[PROBLEM TO WORK ON]
Within the listing below, tally the lines where the word "agent" appears, and answer with nothing but the tally.

[DATA PROVIDED]
++++++++

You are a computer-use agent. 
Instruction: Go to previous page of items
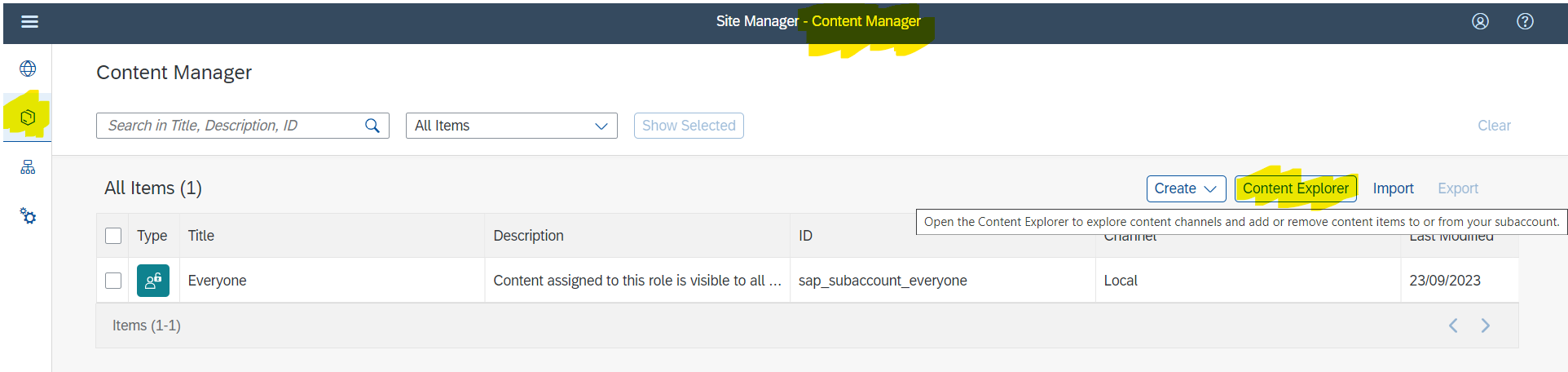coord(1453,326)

++++++++

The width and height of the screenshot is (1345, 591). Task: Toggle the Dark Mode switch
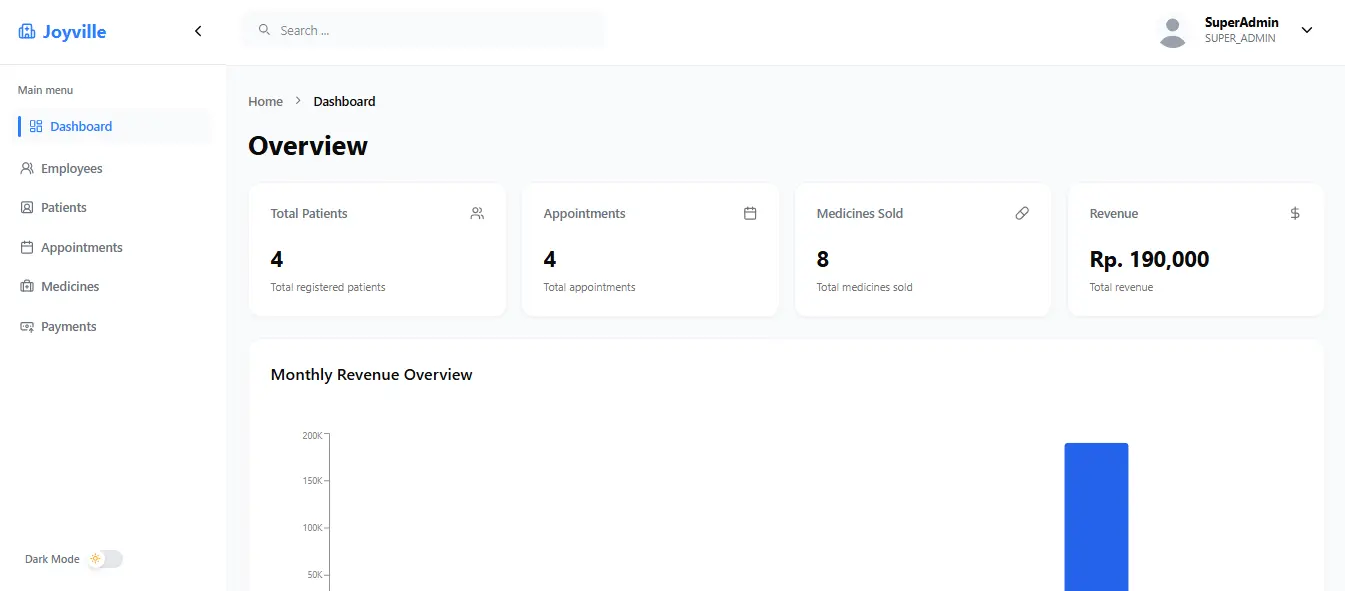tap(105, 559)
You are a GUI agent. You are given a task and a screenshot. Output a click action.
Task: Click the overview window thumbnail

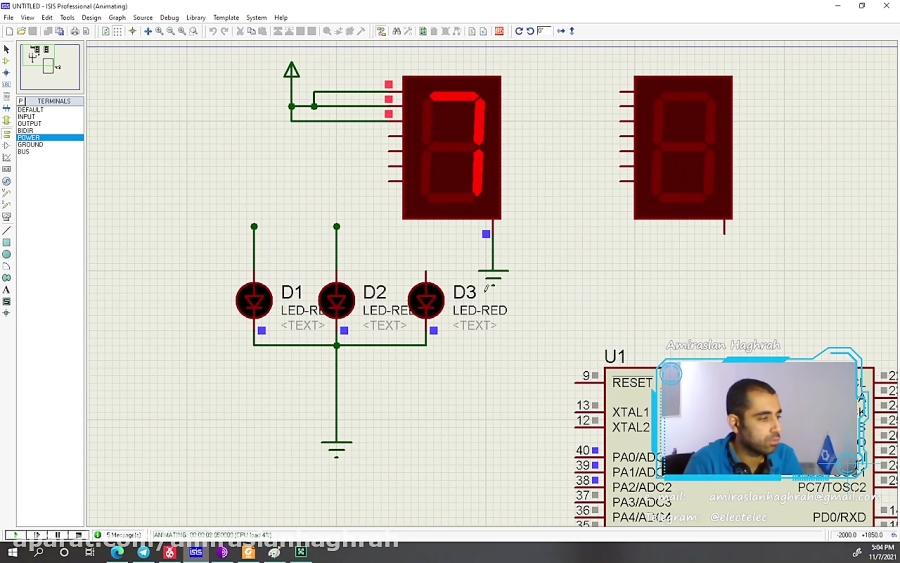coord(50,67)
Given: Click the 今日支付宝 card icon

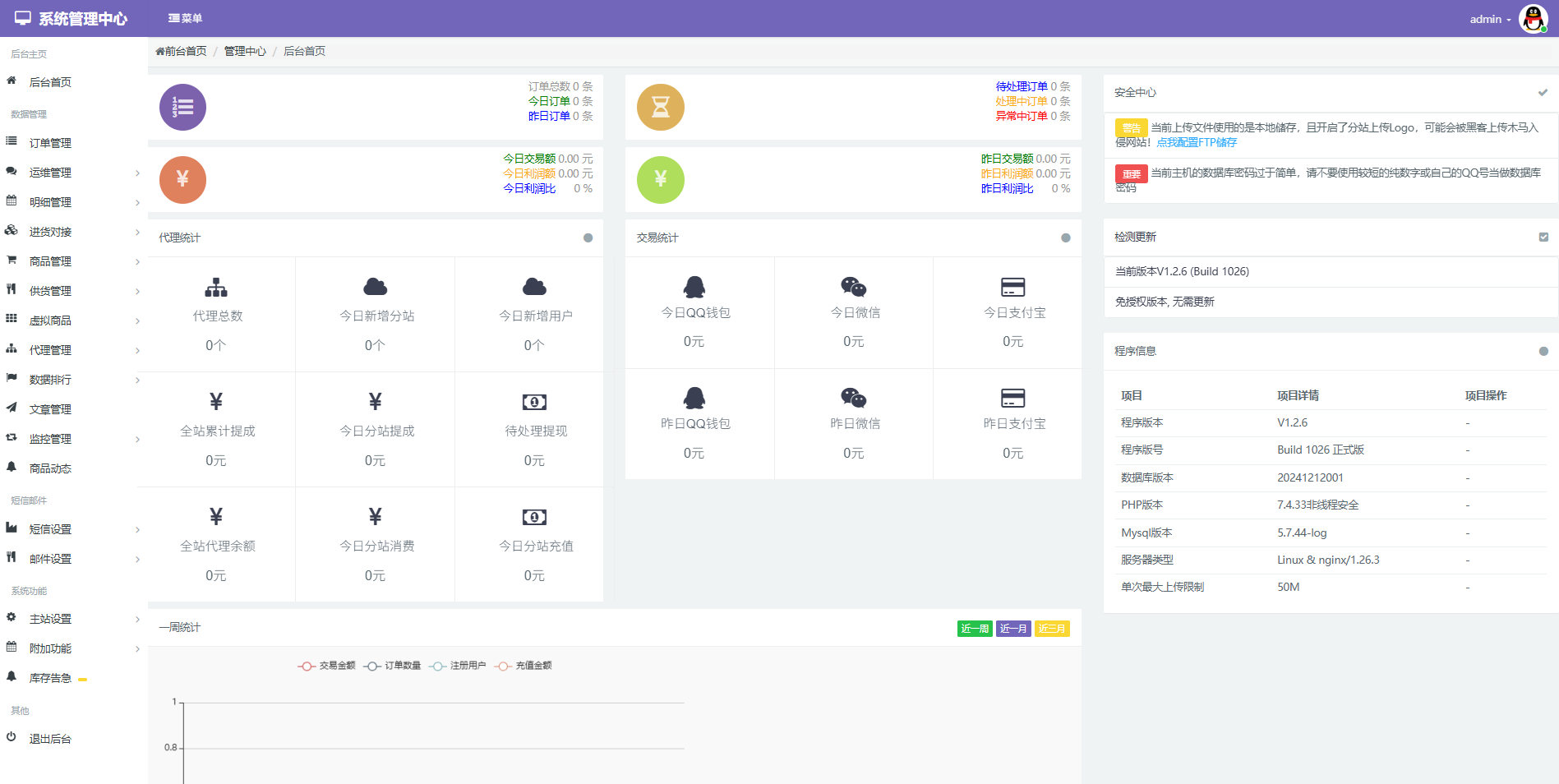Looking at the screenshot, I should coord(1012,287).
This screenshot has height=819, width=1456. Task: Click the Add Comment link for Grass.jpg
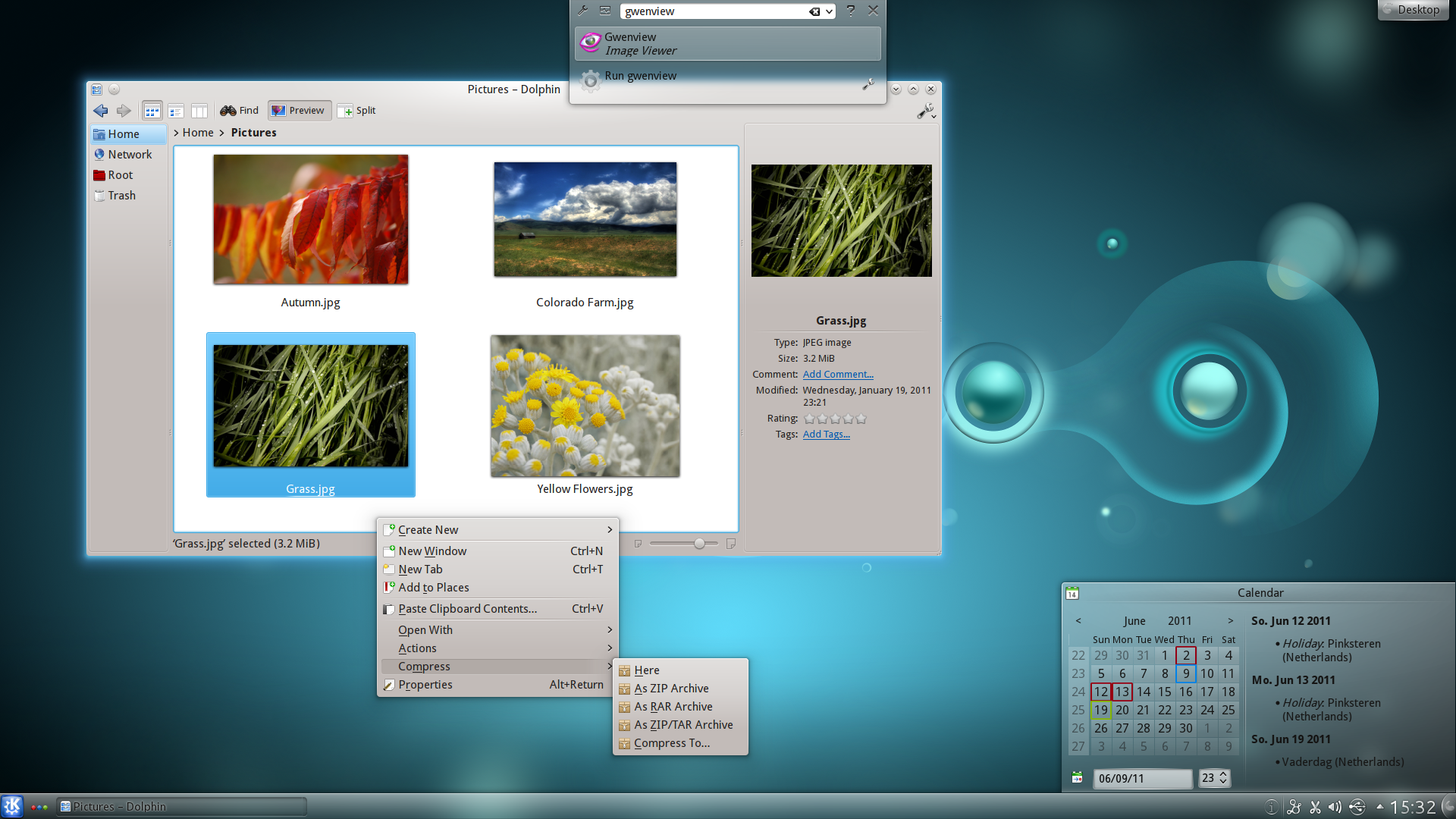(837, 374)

++++++++

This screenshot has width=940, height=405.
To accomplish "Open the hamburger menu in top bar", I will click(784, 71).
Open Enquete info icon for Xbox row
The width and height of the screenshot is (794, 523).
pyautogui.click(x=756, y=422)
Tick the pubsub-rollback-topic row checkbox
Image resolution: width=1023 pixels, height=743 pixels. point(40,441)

++++++++

[EXERCISE RESULT]
2